Zelboraf (Vemurafenib) induced partial or complete tumor regression. What is still a problem with this drug and how does this occur?

Answer 22

Drug resistance, it occurs due to the switch to other MEK kinases. (This suggests that combination treatments may be more effective for durable responses).

Question 23

Chronic myelogenous leukemia (CML) accounts for 15-20% of all leukemias. Most of CML patients (95%) carry the Philadelphia chromosome, what is this?

Answer 23

A product of chromosomal translocation generating the BCR-ABL fusion protein.

Question 24

What connection is there between BCR-ABL fusion protein and leukemia?

Answer 24

Due to the fusion protein, the tyrosine kinase activity of ABL is constitutive.
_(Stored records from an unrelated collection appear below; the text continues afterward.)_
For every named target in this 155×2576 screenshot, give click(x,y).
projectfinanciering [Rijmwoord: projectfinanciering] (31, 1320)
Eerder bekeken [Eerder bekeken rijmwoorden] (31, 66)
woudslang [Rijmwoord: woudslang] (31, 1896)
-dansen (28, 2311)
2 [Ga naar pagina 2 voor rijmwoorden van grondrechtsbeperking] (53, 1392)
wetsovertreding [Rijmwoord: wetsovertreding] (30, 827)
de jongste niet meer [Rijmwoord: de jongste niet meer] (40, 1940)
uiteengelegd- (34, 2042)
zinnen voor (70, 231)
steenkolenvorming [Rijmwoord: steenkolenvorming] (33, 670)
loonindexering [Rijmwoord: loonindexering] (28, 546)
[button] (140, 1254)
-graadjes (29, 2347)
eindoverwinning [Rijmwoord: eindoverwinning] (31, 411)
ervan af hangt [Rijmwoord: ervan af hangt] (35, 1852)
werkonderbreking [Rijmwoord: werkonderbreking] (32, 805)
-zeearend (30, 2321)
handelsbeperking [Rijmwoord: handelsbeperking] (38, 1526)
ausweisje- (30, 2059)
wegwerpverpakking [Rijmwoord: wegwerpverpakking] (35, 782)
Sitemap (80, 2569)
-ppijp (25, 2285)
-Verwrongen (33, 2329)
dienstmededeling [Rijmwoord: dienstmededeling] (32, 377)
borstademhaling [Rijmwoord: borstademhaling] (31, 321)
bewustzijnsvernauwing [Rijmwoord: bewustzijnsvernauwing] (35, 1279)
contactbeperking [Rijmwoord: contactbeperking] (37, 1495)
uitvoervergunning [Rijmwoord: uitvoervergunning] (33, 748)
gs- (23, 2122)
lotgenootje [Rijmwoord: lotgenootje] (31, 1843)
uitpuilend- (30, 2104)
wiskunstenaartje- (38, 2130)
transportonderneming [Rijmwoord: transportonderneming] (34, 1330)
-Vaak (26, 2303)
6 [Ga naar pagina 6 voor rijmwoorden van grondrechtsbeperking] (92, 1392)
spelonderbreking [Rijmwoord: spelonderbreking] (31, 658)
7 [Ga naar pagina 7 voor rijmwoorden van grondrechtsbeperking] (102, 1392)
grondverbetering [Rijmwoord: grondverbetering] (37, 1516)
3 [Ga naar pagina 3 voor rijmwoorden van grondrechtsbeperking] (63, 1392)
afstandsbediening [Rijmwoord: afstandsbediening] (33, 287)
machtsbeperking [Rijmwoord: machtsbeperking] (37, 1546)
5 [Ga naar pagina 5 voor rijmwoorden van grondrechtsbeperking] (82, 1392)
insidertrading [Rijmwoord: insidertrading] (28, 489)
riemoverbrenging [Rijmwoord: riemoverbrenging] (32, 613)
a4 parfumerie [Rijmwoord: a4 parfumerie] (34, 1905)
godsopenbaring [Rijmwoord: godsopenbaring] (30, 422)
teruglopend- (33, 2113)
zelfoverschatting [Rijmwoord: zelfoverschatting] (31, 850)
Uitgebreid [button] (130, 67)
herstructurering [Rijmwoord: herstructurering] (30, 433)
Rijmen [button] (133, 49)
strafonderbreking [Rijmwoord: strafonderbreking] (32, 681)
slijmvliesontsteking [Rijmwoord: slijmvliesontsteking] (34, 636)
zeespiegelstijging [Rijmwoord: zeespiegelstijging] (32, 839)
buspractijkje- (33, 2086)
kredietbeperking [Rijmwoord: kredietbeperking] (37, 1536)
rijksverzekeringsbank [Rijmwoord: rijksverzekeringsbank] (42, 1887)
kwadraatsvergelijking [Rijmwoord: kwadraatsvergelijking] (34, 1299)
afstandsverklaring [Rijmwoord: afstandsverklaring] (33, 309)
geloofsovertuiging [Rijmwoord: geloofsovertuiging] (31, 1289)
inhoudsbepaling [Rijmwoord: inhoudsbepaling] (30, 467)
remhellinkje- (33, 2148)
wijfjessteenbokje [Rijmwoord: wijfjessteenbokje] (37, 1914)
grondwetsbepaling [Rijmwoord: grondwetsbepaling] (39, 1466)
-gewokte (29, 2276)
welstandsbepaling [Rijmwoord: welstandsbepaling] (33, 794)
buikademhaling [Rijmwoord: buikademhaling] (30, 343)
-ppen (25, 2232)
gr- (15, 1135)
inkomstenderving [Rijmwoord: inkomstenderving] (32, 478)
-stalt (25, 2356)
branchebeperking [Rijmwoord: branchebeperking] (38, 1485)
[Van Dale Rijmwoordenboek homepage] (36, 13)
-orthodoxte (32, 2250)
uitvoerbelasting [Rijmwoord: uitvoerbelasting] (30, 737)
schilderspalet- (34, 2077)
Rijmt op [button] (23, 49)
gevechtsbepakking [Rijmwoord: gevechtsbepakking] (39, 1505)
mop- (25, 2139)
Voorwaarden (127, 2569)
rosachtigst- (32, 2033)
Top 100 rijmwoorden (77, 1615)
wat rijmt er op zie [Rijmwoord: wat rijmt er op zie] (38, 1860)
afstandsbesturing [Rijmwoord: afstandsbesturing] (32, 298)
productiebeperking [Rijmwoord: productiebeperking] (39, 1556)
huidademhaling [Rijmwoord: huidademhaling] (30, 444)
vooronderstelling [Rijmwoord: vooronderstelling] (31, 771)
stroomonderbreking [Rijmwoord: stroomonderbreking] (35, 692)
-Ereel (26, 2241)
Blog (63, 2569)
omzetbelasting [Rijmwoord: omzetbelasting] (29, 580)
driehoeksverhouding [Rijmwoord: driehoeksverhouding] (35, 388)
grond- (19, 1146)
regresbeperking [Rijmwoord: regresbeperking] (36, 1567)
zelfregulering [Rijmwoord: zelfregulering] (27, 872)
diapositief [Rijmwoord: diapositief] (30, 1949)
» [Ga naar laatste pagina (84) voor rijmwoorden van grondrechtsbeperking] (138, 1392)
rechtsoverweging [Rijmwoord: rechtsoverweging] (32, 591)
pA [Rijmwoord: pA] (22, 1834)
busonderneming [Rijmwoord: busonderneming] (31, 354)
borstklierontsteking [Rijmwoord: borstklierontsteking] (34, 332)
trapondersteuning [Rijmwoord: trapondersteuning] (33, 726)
As a result of aberrant kinase signaling, there is abnormal proliferation of white blood cells, the hallmark of leukemia.

Question 25

What drug has been successful in the treatment of chronic myelogenous leukemia (CML)?

Answer 25

Gleevec (imatinib), a small molecule tyrosine kinase inhibitor

Question 26

What can Gleevec (imatinib) also inhibit?

Answer 26

Besides tyrosine kinases, it can also inhibit ABL and c-KIT.

Question 27

CML has three disease phases: chronic (lasting 3-5 years), accelerated (lasting 3-9 months) and blast crisis (lasting 3-6 months). Why is this important to know?

Answer 27

As disease progresses, also the number of white blood cells increases. The effectiveness of Gleevec (imatinib) decreases with advanced disease phase.

Question 28

What is one of the reasons why the effectiveness of Gleevec decreases as disease progresses?

Answer 28

Reactivation of the kinase activity due to mutation or BCR-ABL amplification.

Question 29

What is oncogene addiction?

Answer 29

The dependence of cancer cell on a specific oncogene for its maintenance.